When court resumed, Ms McKenzie said the Crown was happy to take the cats, but Mr Claver said Gardiner was not prepared to hand them over.

''Should she be charged with theft if she has cats which don't belong to her?'' Judge Turner asked.

Further, he said, neither the Health Act nor the relevant bylaw made any distinction between wild and domesticated animals.

''Whether an animal is wild or not is irrelevant. If Ms Gardiner was keeping a hippopotamus in her backyard and it was causing a nuisance she could be charged under the Health Act.''

The charges Gardiner faced related to having 27 cats and not complying with an order to reduce the number to three, he said.

''What is her defence to that?''

At that, Mr Claver requested Judge Turner remove himself from the case because his client believed ''his attitude today shows he is biased against cats and her''.

Judge Turner said he was not prepared to do that and in a brisk, 45-minute hearing, dismissed Gardiner's application to have the charges thrown out.

Gardiner has pleaded not guilty to a charge under the Local Government Act that she breached an Invercargill City Council bylaw by keeping more than three cats on her North Invercargill property and failed to comply with a council notice to reduce the number to three.

She has also denied a charge under the Health Act, 1956, of creating a nuisance by allowing cats to remain on her property in a manner that was ''offensive or likely to be injurious to health''.

Judge Turner said ownership was not mentioned in either Act. Both talked about keeping animals, and Gardiner had already told the court she had 27 cats on her property.

Mr Claver said ownership might be the wrong word, and his client was saying she did not control the cats.

But Judge Turner rejected that too, saying Gardiner had, by her own admission, tended to the animals.In a letter to the council in 2012, Gardiner wrote about ''my family of cats'', ''calling our cats home'', ''confining them in the house to keep them safe until such time as media interest abates'', and ''feeding them a superior diet inside'', he said.

''Isn't that exercising some control over them?'' he asked.
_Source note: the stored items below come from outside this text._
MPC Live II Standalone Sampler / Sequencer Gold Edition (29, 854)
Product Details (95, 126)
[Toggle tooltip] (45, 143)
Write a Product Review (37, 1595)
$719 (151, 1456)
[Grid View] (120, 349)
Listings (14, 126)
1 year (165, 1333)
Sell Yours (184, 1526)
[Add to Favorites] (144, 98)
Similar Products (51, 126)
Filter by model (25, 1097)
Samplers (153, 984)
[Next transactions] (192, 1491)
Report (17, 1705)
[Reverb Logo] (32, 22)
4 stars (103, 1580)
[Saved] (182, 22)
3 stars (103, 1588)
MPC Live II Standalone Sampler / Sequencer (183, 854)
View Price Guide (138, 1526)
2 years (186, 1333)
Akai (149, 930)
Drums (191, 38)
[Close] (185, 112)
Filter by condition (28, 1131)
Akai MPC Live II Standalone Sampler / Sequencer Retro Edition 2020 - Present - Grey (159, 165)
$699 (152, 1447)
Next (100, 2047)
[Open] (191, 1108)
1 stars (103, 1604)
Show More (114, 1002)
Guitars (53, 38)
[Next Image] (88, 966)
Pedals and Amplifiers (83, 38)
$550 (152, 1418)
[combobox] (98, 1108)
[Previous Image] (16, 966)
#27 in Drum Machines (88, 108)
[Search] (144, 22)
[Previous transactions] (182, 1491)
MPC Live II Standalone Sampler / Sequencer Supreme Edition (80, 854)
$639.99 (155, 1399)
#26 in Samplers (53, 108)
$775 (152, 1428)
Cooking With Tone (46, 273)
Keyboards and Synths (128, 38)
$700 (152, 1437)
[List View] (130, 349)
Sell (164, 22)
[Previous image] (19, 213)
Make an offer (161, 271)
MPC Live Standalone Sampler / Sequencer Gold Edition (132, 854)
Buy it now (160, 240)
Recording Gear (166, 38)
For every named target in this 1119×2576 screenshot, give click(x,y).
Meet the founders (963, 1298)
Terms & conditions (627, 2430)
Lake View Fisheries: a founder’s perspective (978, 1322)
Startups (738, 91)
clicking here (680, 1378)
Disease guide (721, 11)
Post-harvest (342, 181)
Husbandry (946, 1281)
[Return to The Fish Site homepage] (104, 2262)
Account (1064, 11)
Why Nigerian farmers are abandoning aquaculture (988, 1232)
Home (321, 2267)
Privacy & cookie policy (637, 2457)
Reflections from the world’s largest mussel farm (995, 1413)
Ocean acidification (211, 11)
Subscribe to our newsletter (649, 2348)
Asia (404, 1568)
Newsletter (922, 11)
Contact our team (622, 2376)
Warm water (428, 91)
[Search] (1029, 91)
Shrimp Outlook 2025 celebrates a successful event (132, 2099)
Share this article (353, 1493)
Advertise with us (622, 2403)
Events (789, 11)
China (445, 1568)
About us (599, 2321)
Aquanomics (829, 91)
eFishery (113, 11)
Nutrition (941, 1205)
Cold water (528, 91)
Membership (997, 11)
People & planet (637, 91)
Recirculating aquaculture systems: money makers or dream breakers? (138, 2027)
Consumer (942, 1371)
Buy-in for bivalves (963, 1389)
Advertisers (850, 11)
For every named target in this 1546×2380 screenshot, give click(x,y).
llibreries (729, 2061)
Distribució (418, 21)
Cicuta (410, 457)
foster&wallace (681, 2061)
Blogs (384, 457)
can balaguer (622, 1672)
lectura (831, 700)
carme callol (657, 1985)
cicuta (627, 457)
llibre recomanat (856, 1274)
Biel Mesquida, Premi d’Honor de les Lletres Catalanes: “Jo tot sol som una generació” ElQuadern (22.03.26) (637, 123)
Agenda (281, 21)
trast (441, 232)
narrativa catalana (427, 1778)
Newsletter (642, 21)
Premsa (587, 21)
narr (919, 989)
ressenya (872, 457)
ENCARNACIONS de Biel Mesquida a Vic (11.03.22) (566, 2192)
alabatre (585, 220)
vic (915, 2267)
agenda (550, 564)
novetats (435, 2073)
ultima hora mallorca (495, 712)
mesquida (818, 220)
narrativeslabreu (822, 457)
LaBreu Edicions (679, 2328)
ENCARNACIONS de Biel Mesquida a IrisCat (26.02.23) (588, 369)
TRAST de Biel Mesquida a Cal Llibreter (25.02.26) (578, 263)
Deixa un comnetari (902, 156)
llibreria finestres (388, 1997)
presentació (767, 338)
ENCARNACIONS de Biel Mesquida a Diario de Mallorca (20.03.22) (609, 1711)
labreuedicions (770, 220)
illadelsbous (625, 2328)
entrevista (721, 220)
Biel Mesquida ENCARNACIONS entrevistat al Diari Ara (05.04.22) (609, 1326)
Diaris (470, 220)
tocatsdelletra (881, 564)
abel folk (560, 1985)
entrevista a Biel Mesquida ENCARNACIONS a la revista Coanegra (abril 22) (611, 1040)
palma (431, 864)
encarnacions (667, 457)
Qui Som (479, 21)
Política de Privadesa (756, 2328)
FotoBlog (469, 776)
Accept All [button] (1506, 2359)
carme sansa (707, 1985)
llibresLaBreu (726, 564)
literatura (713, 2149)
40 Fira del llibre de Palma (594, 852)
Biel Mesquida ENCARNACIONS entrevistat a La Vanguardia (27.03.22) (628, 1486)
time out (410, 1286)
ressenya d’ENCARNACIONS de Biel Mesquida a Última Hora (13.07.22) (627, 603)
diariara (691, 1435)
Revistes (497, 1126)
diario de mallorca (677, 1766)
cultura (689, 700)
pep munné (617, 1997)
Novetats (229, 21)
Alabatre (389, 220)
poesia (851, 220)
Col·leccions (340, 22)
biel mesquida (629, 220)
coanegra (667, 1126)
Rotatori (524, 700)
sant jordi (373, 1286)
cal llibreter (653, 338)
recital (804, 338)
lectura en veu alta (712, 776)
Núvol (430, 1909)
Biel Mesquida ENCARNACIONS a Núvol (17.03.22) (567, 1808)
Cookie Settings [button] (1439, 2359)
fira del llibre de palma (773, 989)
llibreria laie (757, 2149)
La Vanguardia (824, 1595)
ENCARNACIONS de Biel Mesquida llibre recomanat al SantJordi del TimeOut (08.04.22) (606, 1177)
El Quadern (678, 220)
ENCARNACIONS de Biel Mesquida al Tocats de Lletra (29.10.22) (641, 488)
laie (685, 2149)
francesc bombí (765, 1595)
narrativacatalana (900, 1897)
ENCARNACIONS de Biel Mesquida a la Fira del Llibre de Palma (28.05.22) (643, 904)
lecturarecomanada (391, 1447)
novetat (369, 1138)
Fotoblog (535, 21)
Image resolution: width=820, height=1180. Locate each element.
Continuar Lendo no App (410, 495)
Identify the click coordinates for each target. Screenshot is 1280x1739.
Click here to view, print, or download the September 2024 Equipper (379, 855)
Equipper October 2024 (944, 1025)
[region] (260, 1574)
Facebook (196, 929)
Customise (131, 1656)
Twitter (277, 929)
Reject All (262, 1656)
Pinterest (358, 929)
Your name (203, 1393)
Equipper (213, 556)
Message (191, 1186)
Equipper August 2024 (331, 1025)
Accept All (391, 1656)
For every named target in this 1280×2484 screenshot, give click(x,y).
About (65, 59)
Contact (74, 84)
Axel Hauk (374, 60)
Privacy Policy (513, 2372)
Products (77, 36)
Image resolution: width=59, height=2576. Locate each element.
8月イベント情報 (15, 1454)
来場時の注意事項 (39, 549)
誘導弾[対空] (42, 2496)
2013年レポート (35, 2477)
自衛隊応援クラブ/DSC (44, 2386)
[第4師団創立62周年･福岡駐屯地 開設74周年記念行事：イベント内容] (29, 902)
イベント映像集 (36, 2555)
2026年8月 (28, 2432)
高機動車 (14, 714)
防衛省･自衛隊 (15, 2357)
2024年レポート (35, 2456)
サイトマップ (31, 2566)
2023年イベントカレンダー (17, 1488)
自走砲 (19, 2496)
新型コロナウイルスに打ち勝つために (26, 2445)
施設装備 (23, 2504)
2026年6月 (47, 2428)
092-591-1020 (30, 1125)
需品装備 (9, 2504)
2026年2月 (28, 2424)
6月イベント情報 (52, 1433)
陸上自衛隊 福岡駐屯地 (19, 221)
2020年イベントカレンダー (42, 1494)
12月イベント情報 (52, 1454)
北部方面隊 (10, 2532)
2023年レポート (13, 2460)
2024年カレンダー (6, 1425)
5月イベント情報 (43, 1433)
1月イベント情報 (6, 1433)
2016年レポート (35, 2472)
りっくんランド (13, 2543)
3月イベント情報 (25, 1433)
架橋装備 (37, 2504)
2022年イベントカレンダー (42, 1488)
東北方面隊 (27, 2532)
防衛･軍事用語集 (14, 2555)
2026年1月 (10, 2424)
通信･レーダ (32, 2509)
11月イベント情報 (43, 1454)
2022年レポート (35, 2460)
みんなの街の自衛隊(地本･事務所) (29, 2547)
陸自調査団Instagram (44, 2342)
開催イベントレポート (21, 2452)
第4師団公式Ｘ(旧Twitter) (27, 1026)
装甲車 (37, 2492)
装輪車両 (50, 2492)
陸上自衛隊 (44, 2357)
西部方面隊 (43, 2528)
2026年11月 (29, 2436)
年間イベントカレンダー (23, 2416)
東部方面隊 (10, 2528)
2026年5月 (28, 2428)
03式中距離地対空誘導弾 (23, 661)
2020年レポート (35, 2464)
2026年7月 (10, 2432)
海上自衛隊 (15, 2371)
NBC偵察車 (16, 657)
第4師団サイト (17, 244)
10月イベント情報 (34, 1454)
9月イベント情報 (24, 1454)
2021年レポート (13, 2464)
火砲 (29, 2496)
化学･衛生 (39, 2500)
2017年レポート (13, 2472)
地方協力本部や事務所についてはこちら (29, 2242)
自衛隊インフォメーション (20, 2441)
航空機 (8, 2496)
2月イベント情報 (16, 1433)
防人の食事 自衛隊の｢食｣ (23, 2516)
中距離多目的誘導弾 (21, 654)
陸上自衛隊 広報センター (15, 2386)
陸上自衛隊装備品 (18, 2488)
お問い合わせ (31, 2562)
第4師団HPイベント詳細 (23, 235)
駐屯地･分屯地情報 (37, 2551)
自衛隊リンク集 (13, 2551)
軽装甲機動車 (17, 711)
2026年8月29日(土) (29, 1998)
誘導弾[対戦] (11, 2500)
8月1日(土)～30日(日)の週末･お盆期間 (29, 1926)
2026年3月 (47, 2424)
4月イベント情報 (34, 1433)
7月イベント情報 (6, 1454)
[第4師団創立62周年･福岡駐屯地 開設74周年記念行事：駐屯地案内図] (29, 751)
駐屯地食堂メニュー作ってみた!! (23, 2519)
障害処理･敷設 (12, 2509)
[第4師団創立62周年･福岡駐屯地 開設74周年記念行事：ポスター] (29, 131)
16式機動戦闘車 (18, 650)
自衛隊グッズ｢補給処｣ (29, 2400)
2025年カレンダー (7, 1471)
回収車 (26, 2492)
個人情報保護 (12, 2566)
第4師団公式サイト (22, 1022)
''I can't argue against that,'' Mr Claver replied.

Mr Claver said if funding permitted - Gardiner is receiving legal aid - he planned to test the validity of the bylaw by seeking a judicial review in the High Court.

Judge Turner said Mr Claver was entitled to do that, but he had to deal with the case as it stood now and dismissed the application to withdraw the charges.

A date for Gardiner's trial has yet to be set.